** WORK TO DO **
Reproduce the data from the line with "You are a computer-use" to the line with "(1189, 551)", both ends included, adding 131 to every coordinate value in the answers.

** SUPPLIED RECORDS **
▼▼▼
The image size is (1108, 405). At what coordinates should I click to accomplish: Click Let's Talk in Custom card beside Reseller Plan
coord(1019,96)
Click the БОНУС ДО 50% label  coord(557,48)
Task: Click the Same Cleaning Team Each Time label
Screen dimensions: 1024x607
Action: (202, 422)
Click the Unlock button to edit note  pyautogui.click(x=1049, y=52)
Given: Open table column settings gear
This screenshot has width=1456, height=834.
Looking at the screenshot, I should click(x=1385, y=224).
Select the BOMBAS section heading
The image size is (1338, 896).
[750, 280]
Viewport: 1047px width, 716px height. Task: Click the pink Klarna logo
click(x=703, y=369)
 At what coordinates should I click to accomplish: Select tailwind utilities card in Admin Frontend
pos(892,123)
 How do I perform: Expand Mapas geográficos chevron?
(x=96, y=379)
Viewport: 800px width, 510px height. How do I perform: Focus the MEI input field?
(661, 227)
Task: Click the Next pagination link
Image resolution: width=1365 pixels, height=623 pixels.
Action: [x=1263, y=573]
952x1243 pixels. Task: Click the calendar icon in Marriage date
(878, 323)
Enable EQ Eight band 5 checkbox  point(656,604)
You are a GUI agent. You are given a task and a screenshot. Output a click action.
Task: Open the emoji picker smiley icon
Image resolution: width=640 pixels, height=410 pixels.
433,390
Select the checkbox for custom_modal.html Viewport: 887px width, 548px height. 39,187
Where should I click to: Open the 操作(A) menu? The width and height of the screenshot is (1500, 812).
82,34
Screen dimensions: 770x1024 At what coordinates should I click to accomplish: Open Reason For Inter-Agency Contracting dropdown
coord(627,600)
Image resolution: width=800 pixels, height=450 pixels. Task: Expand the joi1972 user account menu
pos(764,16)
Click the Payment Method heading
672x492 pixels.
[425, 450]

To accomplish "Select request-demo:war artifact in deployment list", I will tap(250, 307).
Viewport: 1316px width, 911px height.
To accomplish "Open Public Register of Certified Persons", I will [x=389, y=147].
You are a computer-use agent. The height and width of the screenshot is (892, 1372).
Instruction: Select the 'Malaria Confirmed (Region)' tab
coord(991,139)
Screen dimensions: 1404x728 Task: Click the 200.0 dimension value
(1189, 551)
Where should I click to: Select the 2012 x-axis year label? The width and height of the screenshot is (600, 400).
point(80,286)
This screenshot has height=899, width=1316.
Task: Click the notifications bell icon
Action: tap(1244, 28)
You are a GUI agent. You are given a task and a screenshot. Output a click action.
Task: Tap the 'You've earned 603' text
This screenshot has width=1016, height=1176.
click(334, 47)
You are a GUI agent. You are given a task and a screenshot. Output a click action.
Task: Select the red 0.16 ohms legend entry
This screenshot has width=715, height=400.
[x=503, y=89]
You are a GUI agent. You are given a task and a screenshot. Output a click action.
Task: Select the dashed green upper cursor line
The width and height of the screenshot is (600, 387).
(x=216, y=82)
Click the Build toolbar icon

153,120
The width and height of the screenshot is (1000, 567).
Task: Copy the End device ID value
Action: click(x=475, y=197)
▲▲▲
** ANSWER **
You are a computer-use agent. The height and width of the screenshot is (892, 1372).
Instruction: Select the 'Malaria Confirmed (Region)' tab
coord(1122,270)
Screen dimensions: 1404x728 Task: Click the 200.0 dimension value
(1320, 682)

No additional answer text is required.